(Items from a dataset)
BEGIN
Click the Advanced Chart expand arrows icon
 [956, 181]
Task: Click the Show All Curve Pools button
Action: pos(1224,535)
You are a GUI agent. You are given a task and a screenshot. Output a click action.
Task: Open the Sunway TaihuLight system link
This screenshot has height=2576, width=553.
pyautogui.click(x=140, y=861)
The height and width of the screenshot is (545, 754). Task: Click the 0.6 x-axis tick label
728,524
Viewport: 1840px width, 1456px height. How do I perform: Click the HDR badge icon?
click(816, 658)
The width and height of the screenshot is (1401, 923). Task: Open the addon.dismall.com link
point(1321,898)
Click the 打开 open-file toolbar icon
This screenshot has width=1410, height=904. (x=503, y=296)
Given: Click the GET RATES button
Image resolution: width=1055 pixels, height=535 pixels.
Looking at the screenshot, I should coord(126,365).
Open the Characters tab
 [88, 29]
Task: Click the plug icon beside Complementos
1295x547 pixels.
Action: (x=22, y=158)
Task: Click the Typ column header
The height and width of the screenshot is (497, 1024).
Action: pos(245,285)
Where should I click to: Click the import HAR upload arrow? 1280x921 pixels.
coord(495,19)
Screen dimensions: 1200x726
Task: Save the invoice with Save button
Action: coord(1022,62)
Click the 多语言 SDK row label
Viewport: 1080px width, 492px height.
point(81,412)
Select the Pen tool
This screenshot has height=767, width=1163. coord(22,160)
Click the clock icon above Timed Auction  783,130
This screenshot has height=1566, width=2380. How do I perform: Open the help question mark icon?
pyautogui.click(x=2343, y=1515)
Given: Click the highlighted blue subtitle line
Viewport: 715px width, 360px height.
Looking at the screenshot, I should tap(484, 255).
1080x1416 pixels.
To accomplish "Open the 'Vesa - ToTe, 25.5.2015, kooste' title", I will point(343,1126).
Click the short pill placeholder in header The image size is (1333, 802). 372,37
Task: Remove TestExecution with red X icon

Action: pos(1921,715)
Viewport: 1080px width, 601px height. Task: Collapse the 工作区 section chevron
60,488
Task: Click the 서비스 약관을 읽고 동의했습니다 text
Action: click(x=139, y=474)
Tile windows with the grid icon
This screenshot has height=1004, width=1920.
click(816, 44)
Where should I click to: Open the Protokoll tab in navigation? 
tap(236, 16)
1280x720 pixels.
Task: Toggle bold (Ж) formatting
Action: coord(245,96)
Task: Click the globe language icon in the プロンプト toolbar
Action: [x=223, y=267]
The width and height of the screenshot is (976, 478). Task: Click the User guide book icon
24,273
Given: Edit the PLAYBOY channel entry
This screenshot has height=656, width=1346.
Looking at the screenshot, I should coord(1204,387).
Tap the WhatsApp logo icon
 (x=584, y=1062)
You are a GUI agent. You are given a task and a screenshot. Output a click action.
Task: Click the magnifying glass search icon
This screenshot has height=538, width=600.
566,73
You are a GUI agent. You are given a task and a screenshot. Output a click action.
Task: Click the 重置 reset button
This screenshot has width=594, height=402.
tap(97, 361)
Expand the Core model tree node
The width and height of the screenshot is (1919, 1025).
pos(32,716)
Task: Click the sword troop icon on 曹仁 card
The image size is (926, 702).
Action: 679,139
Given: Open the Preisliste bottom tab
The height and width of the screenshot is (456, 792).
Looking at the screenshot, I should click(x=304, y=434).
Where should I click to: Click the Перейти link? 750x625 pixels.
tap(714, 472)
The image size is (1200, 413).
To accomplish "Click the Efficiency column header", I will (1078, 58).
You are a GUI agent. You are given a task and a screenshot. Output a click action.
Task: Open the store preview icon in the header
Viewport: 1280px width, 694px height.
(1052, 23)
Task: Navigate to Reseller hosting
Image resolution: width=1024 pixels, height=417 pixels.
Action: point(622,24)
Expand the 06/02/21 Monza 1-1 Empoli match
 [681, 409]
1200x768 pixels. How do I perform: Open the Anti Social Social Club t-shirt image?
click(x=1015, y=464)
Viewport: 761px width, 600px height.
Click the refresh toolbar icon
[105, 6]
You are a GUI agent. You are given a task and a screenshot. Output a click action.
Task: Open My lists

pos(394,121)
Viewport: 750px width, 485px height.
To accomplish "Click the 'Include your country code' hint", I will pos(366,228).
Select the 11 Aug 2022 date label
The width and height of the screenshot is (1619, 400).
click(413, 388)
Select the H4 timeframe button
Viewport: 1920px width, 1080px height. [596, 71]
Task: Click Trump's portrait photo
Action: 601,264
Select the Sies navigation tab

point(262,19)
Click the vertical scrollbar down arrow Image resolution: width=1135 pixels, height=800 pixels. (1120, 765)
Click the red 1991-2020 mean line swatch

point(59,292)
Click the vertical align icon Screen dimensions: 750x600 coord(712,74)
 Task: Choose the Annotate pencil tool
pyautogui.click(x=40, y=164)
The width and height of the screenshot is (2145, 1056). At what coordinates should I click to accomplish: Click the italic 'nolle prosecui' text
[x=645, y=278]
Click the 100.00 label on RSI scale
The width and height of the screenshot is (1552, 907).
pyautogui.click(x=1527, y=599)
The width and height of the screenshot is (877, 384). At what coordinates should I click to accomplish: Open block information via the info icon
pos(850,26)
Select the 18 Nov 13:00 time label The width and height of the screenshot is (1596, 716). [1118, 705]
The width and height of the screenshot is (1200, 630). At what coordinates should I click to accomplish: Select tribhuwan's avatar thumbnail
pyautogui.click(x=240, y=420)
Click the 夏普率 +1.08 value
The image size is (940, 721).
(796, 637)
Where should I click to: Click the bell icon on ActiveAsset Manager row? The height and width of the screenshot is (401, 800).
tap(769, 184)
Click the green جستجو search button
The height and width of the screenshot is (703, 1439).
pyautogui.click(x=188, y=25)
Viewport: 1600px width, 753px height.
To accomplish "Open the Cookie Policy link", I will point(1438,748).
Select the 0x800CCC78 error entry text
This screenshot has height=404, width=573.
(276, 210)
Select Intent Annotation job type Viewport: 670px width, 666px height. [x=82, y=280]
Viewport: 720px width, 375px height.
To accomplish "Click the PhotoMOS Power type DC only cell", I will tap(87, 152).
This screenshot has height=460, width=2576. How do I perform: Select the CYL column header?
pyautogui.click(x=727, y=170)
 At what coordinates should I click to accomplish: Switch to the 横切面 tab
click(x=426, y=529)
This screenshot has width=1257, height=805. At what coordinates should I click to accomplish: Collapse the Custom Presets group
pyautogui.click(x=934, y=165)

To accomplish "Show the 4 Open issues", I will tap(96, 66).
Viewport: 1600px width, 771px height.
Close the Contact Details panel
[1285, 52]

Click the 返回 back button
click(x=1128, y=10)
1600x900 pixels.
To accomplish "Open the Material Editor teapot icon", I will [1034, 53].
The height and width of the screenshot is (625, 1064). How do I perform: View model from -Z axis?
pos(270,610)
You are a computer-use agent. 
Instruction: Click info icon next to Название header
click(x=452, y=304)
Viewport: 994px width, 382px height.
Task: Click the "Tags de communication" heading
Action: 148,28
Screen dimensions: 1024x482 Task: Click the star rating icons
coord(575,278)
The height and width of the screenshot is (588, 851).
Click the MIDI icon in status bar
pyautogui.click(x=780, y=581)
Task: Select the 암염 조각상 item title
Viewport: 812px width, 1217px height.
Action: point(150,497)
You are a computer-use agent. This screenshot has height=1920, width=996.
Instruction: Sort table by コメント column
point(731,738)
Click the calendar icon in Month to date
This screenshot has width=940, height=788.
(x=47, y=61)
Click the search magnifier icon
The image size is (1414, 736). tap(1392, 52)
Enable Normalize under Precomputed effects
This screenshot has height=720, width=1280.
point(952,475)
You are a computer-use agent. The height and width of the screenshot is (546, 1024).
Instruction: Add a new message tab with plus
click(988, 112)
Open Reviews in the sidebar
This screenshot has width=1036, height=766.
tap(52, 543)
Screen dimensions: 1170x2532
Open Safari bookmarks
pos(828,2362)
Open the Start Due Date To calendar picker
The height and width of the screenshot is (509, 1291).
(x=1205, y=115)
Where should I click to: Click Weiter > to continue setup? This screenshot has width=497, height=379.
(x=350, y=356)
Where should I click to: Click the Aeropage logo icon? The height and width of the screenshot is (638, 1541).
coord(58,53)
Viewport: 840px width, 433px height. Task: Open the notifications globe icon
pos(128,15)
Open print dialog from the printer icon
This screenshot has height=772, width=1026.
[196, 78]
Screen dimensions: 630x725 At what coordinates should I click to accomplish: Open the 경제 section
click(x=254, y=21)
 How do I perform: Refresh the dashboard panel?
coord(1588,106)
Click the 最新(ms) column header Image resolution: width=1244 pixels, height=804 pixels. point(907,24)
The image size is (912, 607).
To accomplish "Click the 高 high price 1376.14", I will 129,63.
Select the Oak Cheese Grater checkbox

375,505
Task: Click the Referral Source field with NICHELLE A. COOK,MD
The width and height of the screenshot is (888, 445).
END
## Instructions to follow
The sole thing to report is how many lines in the data hold the string "type".

## Output of the task
2